[Home]

Summary:ASTERISK-12842: [patch] Crash in cdr code in specific one-touch parking scenario
Reporter:mdu113 (mdu113)Labels:
Date Opened:2008-10-07 12:34:16Date Closed:2008-10-29 08:11:09
Priority:CriticalRegression?No
Status:Closed/CompleteComponents:CDR/General
Versions:Frequency of
Occurrence
Related
Issues:
Environment:Attachments:( 0) 13640.14.planc4.diffs
( 1) 13640.trunk.planc3.diffs
( 2) bt.txt
Description:Asterisk crashes in cdr code in ast_bridge_call() in the following one-touch parking scenario: A calls B, B answers, A dials feature code to park B. Asterisk plays MOH to B and parking announcement to A. Now if B hangs up during parking announcement is being played to the A then asterisk crashes immediately after it ends playing parking announcement to A.
I'm attaching backtrace in bt.txt
Comments:By: mdu113 (mdu113) 2008-10-09 10:49:56

Guys, I'm sorry. I don't know what I've been thinking when opening this bug report, but the issue description is incorrect. Probably trying to do too many things at a time. :(
The crash and backtrace is from the following scenario: A calls B, B answers, A dials feature code to park B. Asterisk plays MOH to B and parking announcement to A. Now if B hangs up during parking announcement is being played to the A then asterisk crashes immediately after it ends playing parking announcement.
Sorry for the confusion.

By: Steve Murphy (murf) 2008-10-22 14:44:00

OK, Russell did not like the fact that my change required
a call to the channel_find func at the end of every bridge,
so I changed it back, and spent the last two days theorizing,
plotting, formulating, experimenting, and came to these
conclusions:

1. The park stuff should NOT be calling ast_hangup(),
which will immediately terminate a channel that still
has refs in the bridge floating around.

2. Most channel drivers will mark the channel hung up
when you hang it up. At least, the dahdi chans appear
to, even if the channel struct itself is still alive
and in the channel list.

3. The Dial app has provisions to NOT hangup
the peer channel when it sees NO_HANGUP_PEER
as a return value from the ast_bridge_call,
which is pretty much what's going to happen
if the builtin_xfer or park_call_full funcs
are activated via the feature stuff. The diff
is that if peer hung up in the process, the
ast_check_hangup() call return TRUE.

I've attached patches for 1.4 and trunk,
that exploit the above facts to free up
the peer channel after the bridge ends,
rather than immediately on hangup of the
peer phone, and do it ONLY if the peer
channel has been hung up on the far end.

Also, I've got some debug thrown in that
I'll remove before committing (I promise),
and I had to apply some fixes to the trunk
version of dial, who was 'poisoning' the
result of the ast_bridge_call with peer
hangup/gosub execution. (I added that stuff,
how sloppy of me).

Left to do: look at the other cases
of calling ast_hangup() in the parking
code; and make sure any similar code
in app_queue is also fixed in a similar
manner.

By: mdu113 (mdu113) 2008-10-22 15:10:37

murf, thanks for you work.
We're now in the process of moving our offices to the new location and I won't be able to test your patch until things are a little settle down here. I'll do my testing as soon as I can, but probably no earlier than some time next week.

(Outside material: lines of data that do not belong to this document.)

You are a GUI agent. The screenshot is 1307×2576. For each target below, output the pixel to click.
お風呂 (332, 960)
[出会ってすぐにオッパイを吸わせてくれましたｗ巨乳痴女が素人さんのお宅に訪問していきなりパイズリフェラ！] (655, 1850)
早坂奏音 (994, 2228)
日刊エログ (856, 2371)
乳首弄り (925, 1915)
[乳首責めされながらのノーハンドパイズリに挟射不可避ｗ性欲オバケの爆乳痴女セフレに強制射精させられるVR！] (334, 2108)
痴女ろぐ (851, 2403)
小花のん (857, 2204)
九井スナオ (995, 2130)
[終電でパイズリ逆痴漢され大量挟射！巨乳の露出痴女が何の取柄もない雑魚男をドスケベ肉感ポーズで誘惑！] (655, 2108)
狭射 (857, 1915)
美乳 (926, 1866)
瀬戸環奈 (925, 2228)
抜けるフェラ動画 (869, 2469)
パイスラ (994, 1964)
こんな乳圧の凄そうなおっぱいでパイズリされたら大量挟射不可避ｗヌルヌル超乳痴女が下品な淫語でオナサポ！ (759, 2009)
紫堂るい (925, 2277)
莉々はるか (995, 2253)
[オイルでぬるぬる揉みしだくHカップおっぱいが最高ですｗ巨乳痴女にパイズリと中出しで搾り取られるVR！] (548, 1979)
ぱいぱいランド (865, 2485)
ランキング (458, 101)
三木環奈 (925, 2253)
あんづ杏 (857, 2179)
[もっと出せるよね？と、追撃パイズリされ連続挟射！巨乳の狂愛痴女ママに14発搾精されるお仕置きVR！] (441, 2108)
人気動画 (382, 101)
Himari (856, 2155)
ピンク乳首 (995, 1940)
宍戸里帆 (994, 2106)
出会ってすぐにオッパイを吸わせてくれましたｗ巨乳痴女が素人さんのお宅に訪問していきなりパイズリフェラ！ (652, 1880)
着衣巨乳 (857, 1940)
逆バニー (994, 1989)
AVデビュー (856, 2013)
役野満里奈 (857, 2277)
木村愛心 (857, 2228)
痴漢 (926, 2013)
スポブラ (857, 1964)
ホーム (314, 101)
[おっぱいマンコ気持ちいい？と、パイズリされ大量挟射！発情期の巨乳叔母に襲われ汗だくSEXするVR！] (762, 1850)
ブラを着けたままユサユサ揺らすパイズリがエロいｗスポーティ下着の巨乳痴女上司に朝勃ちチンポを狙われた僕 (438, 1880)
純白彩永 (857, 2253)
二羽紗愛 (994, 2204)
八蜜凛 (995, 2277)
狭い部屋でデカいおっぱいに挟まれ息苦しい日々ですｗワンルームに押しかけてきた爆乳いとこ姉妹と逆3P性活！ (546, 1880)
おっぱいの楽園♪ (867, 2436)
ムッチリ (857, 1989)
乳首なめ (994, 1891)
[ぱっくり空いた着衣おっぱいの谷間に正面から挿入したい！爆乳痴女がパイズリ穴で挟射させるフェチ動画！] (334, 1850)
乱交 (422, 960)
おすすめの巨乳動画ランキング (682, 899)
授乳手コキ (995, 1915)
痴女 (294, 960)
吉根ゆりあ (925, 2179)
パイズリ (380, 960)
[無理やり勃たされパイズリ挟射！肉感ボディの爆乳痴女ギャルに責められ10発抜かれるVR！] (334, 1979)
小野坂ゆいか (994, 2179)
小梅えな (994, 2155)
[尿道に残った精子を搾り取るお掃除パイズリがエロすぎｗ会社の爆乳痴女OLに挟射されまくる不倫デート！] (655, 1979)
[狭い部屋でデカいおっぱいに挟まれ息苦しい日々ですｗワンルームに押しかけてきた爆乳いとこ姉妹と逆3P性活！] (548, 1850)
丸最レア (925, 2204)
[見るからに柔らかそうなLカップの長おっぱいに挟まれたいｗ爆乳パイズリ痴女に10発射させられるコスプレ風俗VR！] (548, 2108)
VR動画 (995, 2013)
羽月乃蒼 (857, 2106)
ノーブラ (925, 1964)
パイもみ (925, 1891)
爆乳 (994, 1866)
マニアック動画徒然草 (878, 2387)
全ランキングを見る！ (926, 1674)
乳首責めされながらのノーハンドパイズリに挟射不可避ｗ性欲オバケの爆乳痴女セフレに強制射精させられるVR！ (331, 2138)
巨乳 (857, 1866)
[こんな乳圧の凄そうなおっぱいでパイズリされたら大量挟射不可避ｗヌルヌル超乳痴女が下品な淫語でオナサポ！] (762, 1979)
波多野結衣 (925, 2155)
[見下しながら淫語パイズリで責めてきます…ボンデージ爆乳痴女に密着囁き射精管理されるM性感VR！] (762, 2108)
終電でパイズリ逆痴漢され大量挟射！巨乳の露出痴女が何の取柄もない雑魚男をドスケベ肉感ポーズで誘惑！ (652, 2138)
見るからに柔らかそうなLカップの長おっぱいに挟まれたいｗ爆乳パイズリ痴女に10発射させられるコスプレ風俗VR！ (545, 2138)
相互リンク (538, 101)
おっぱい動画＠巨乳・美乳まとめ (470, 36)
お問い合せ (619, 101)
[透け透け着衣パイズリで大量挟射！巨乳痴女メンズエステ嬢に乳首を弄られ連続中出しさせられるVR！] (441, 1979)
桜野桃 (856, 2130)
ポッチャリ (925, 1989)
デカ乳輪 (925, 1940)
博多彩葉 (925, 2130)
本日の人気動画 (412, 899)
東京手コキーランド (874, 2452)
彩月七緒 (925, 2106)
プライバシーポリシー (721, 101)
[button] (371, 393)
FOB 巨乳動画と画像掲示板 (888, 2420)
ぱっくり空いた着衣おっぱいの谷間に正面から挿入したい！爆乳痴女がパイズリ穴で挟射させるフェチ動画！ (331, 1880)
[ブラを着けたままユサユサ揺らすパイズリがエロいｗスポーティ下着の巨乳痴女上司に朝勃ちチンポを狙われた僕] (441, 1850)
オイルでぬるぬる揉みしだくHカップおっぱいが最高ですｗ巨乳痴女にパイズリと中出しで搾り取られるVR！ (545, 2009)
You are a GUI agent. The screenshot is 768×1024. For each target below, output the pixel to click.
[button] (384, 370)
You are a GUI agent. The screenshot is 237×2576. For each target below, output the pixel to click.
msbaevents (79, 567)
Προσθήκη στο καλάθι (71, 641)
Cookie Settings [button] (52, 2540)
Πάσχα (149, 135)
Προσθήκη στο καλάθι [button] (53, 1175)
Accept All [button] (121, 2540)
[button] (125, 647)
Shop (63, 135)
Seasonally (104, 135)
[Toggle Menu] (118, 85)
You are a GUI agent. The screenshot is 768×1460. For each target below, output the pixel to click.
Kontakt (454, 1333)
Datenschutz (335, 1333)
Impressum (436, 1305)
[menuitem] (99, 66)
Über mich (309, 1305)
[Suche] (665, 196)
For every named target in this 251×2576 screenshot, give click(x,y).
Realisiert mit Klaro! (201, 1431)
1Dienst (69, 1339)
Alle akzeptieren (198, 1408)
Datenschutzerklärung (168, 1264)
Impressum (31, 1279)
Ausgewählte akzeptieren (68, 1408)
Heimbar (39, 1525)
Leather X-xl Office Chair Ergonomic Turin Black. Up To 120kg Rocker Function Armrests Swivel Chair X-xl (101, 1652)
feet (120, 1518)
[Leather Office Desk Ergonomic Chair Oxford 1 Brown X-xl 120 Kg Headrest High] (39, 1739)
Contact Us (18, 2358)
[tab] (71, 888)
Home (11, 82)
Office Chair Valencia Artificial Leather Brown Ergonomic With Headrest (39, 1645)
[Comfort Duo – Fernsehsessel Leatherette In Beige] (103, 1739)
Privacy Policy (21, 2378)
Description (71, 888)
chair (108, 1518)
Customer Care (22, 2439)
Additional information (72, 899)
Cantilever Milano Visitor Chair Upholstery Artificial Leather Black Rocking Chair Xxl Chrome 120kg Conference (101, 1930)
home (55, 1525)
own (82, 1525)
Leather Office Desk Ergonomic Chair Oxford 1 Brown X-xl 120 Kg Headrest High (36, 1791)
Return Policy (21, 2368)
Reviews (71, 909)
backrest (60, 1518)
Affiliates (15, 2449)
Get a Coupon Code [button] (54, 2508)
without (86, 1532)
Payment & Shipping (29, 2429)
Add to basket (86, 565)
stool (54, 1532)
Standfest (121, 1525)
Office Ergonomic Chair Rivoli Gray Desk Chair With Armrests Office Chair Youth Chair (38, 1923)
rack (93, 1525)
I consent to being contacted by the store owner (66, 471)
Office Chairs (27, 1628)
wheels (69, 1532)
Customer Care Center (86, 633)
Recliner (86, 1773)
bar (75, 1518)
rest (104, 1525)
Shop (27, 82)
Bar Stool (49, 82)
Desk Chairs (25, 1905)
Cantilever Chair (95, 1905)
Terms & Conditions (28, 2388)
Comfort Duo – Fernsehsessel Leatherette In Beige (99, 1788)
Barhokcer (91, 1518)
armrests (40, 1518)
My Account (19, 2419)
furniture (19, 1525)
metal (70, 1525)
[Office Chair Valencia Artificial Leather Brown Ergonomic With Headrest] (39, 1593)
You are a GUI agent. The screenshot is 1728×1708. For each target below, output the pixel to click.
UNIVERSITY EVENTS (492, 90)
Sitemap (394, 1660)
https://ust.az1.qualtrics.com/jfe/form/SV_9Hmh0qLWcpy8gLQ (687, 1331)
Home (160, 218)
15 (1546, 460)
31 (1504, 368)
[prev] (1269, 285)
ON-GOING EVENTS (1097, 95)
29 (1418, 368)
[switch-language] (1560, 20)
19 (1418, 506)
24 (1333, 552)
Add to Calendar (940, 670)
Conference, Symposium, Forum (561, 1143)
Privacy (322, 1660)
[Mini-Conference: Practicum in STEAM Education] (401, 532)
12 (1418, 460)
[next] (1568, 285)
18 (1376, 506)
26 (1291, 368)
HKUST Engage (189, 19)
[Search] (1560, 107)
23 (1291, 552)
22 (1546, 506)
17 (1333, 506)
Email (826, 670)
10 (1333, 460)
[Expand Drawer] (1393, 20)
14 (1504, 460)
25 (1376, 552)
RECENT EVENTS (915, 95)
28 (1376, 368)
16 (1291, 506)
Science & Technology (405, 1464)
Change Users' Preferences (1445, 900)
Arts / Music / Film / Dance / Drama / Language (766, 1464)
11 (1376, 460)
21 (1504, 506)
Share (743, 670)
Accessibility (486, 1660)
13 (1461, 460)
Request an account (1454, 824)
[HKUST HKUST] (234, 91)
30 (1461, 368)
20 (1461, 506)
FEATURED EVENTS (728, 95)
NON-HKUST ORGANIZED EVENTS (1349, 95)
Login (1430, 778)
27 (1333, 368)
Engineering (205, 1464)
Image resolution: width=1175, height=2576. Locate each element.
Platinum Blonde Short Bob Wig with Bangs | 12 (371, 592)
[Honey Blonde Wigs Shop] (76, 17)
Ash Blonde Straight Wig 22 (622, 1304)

By: Steve Murphy (murf) 2008-10-23 08:53:24

mdu113-

It is just as well...

It is hoped the new patches I just posted here,
labeled "plan C", will be acceptable to reviewers.

I would especially like to thank Josh
Colp for the time he took to explain
to me not only the rules behind parking
and what goes on, but why. I would like
to think that his time with me was not
in vain!

The previous attempts to fix this problem
were done with big misunderstandings about
what was going on with parking, or just
big gaps in my understanding. As it turns
out, the last attempt was like trying
to grab the animal at the wrong end, and
getting bitten in the process.

The trick is using the results of ast_bridge_call
to determine whether or not the peer pointer
is still valid, and separating park results
from other transfers. To do this, I invented
a new result code, AST_PBX_NO_HANGUP_PEER_PARKED,
and having the parking code return these, as opposed
to the builtins for blind and attended transfers.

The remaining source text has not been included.